SEARCH BLOG: ECONOMICS
The problem facing the economy is that it's difficult to see where things can or will turn positive over the next six months. Hoping and wishing won't do anything. Planning and scheming are nice, but won't change the facts.
Over the past decade, there have been too many negative changes to be absorbed and for which adjustments must be made.
- The only long-term growth sectors have been the federal government and health care
- Four major economic dislocations have occurred: dot-coms, housing, credit, and energy
- Personal investments have been stagnant or negative since 2000
- The bridge between the unskilled or semi-skilled and the middle class has been deteriorating as well-paid manufacturing jobs have been exported
Without consumers leading the way back, manufacturers will have to allow inventories to be depleted to conserve resources.
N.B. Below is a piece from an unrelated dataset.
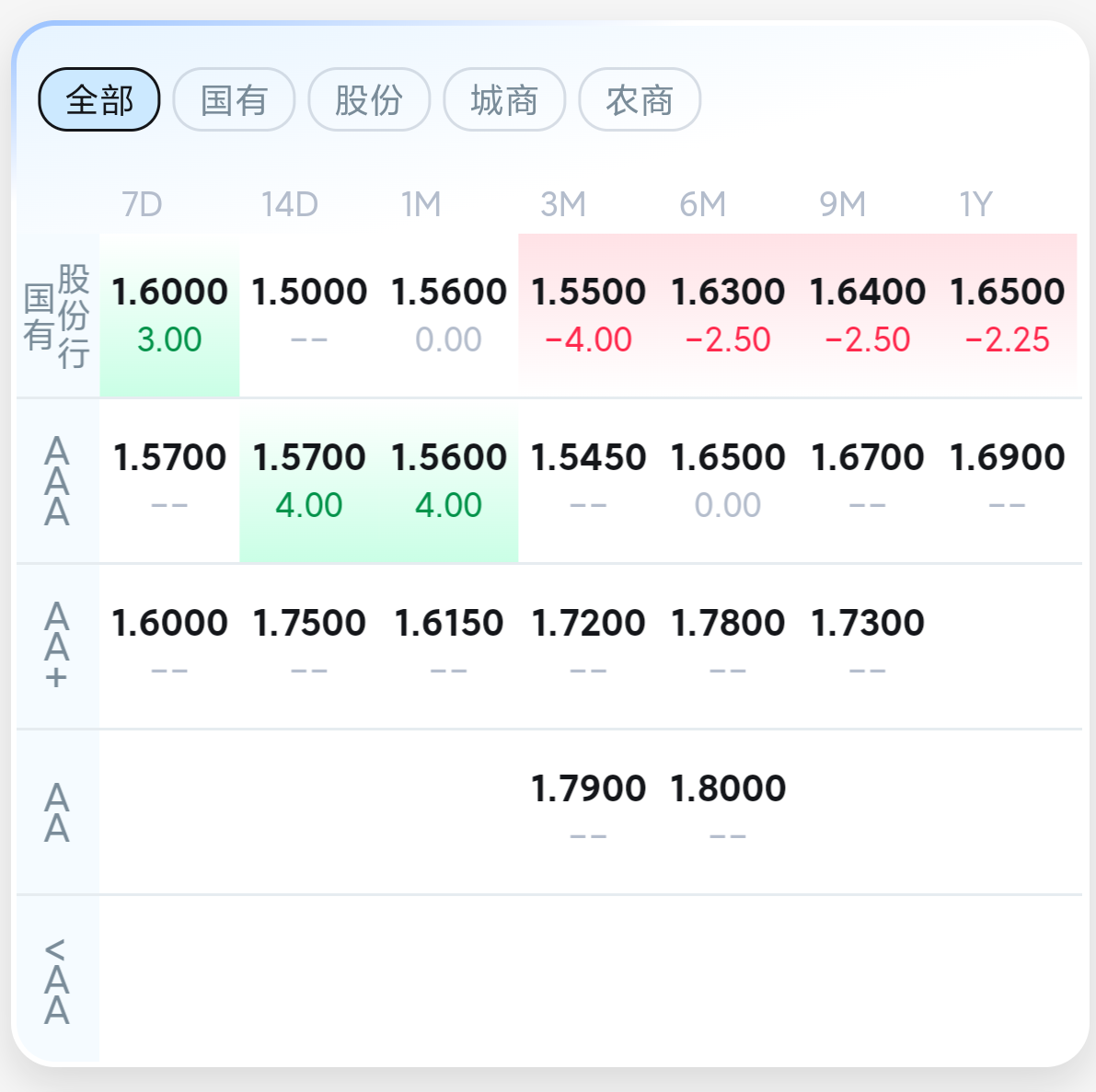Viewport: 1096px width, 1092px height.
Task: Click the 7D column header
Action: click(x=142, y=204)
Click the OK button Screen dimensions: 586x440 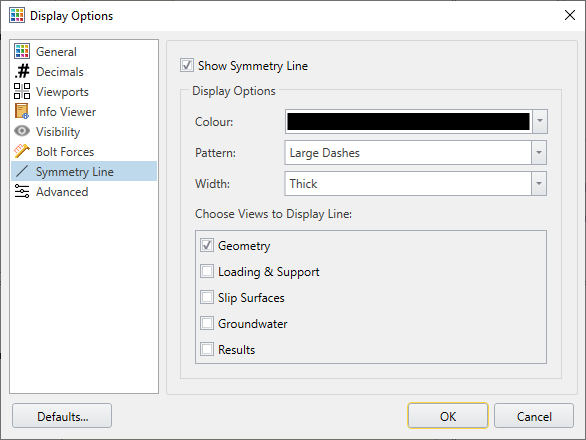point(448,416)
This will only extend the recession. Once inventories are exhausted, businesses will begin producing to meet the lower level of demand. For many businesses, the question of survival is greater than the question of return to healthy profits. Any recovery will not be lead by business.
The government has been spending money like a drunken sailor. Over the past decade, the growth of the federal government has been focused on both the war effort and social experiments. Regulation and de-regulation have been implemented without a central strategy and have resulted in ambiguities, inconsistencies, and outright conflicts.
For example, while making domestic manufacturing more difficult in the U.S. due to a variety of regulations with marginal economic value, the same government has opened up pathways for importing products from China that are inferior and unsafe and manufactured in highly-polluting and dangerous processes. While this has temporarily reduced the purchase price of products bought in the U.S., it has undercut manufacturing and associated employment thereby eroding the basis for a sustainable economy.Any recovery will not be lead by government.
What is more likely is a protracted period of aborted recoveries based on the hope that this or that program... such as bankrupting coal to push inefficient wind and solar energy... will provide the necessary spark.
The U.S. likely will experience a 1990s Japanese recession that results in a smaller, less dynamic economy.Businesses and individuals will become more dependent on government for direction and credit and security.
Any real recovery will come only after it becomes painfully obvious to all that the double-digit growth of government has been the source of our economic problems. Onerous regulations, excessive spending, mismanagement of resources, political gamesmanship, special interests, and blatant ignoring of the law itself have been the products of our governments. Social and economic deconstruction are now the legacy.